Appellant was initially committed to the commissioner of human services in 2011.
The commitment stemmed from a 2010 incident in which appellant drove a car over 100
miles per hour, lost control, and struck an oncoming vehicle. The crash killed an 11-year-
old boy and injured his parents and sister. Appellant reported she felt safe driving at that
speed because she was God. In subsequent interviews, appellant claimed the 11-year-old
boy was not dead. Her commitment was finalized, and became indeterminate, in 2012.
Doctors have diagnosed appellant with schizoaffective disorder, bipolar type, and
controlled-substance disorders. She has been treated with neuroleptic medications and
medications to assist with mood stability. After significant treatment, appellant has earned
most privileges that can be granted to patients. Appellant also maintains part-time
employment in the hospital. She is neither aggressive nor an imminent danger to herself.
Yet, despite being on “robust doses of neuroleptic medications,” appellant continues
to have “refractory psychotic and mood symptoms” that “prevent her from moving forward
in treatment to a less restrictive setting.” Appellant has never had any previous ECT.
2 The petition for ECT and first examiner’s recommendation to perform ECT.

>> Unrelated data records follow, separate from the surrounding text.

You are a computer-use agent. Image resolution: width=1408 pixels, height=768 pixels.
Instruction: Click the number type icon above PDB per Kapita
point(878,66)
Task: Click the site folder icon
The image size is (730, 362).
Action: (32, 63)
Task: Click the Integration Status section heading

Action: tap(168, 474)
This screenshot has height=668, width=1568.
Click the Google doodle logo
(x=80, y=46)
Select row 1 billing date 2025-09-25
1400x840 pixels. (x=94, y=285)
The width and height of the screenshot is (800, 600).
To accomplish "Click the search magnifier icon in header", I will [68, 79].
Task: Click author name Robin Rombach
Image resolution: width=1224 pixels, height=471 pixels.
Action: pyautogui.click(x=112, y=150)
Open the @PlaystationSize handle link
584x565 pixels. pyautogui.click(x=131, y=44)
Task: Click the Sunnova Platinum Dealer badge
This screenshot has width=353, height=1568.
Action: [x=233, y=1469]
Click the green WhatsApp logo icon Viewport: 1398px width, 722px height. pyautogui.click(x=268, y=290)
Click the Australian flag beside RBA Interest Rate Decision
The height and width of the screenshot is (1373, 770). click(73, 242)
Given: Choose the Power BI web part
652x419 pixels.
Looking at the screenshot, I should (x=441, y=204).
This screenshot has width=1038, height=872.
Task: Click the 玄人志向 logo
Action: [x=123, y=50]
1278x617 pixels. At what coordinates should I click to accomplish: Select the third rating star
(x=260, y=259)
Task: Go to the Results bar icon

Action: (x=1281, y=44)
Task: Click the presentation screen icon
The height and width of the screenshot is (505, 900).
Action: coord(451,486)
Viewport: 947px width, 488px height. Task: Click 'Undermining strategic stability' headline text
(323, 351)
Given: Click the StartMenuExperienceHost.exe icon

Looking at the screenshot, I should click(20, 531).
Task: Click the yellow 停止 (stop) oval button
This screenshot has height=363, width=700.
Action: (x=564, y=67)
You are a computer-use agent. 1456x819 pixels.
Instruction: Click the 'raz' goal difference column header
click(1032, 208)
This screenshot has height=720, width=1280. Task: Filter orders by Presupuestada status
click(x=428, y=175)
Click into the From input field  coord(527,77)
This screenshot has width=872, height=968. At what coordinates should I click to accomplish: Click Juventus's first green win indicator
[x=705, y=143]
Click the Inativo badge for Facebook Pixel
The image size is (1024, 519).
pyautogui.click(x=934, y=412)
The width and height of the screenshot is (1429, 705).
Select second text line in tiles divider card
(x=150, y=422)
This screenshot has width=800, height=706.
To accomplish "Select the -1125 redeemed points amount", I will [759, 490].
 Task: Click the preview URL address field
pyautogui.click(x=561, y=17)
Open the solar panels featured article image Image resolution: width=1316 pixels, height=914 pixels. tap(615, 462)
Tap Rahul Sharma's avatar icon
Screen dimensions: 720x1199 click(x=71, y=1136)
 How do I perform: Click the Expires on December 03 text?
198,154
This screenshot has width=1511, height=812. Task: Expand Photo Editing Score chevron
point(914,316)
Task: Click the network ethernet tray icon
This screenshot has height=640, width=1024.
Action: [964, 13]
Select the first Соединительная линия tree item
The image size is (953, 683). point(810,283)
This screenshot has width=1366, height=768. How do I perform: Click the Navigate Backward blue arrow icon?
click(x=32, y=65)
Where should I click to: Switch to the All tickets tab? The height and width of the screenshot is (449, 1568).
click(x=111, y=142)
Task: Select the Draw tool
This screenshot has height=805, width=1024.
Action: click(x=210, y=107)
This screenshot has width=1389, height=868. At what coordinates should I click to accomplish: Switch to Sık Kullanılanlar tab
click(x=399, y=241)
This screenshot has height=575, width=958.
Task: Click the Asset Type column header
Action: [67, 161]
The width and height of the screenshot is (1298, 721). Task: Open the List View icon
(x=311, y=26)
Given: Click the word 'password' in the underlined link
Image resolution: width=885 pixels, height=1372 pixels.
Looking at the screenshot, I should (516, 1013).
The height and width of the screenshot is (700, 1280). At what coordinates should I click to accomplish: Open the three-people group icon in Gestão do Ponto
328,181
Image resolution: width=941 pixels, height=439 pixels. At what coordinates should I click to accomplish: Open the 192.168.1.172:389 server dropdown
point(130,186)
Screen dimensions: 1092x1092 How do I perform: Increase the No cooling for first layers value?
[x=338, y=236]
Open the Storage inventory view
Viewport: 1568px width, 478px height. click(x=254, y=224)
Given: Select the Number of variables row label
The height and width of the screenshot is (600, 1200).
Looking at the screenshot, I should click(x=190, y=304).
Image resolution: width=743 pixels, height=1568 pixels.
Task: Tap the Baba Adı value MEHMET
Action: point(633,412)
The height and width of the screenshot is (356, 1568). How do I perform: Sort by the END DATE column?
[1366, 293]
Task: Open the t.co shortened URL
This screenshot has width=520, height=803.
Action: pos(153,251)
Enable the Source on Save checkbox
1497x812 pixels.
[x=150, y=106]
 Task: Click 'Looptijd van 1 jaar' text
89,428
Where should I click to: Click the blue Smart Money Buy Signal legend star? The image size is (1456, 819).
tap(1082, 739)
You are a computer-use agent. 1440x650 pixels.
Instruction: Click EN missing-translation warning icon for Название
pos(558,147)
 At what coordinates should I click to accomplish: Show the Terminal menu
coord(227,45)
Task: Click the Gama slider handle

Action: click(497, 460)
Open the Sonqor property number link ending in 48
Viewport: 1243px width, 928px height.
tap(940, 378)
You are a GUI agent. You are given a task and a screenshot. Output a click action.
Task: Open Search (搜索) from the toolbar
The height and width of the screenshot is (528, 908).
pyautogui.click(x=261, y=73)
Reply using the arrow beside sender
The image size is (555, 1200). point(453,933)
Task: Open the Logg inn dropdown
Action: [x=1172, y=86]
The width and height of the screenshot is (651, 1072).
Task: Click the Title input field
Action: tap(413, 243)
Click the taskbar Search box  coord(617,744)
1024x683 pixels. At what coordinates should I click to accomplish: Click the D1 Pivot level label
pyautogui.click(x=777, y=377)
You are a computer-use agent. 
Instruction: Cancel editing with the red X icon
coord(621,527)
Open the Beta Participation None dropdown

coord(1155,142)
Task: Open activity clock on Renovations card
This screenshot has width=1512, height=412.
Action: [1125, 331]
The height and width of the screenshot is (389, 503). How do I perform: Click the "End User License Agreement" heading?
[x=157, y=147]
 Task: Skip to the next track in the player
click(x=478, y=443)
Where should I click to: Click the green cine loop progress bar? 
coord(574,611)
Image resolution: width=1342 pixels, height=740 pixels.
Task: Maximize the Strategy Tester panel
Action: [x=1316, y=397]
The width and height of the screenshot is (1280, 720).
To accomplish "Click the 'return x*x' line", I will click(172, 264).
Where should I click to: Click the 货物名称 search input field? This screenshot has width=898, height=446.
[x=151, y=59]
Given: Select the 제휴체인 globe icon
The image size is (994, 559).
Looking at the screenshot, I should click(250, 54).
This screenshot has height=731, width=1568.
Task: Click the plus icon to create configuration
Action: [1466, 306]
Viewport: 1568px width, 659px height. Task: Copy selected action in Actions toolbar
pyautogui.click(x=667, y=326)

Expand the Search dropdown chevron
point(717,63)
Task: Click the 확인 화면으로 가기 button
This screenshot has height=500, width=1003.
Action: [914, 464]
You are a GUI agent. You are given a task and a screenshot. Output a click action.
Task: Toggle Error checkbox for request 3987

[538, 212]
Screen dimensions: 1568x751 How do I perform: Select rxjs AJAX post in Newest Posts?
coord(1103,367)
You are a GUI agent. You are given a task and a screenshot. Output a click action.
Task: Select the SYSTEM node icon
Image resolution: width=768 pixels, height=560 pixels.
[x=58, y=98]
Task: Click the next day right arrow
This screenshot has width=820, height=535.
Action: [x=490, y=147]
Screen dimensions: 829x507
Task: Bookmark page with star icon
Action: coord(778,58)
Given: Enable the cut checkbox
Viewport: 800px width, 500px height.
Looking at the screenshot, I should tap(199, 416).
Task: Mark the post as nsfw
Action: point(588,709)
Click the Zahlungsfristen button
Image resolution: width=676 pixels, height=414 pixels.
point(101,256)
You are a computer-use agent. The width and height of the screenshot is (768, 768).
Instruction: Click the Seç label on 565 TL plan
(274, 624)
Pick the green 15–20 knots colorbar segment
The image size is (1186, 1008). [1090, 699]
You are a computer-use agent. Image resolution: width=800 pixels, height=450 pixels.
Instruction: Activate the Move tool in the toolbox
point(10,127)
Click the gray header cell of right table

In 2023, a licensed psychiatrist at the hospital petitioned for the authorization to
administer ECT to appellant. The psychiatrist noted that appellant’s “refractory symptoms
are preventing her from moving forward in treatment to a less restrictive setting,” and
“[a]fter exhausting the different psychotropic medication treatment modalities in addition
to therapy, ECT remains the least restrictive treatment for [appellant] at this time.” The
proposed treatment constituted an acute phase of three times per week for a maximum of
30 treatments. If successful, the proposed treatment would move to a maintenance phase,
consisting of two or fewer treatments per week for the duration of appellant’s commitment.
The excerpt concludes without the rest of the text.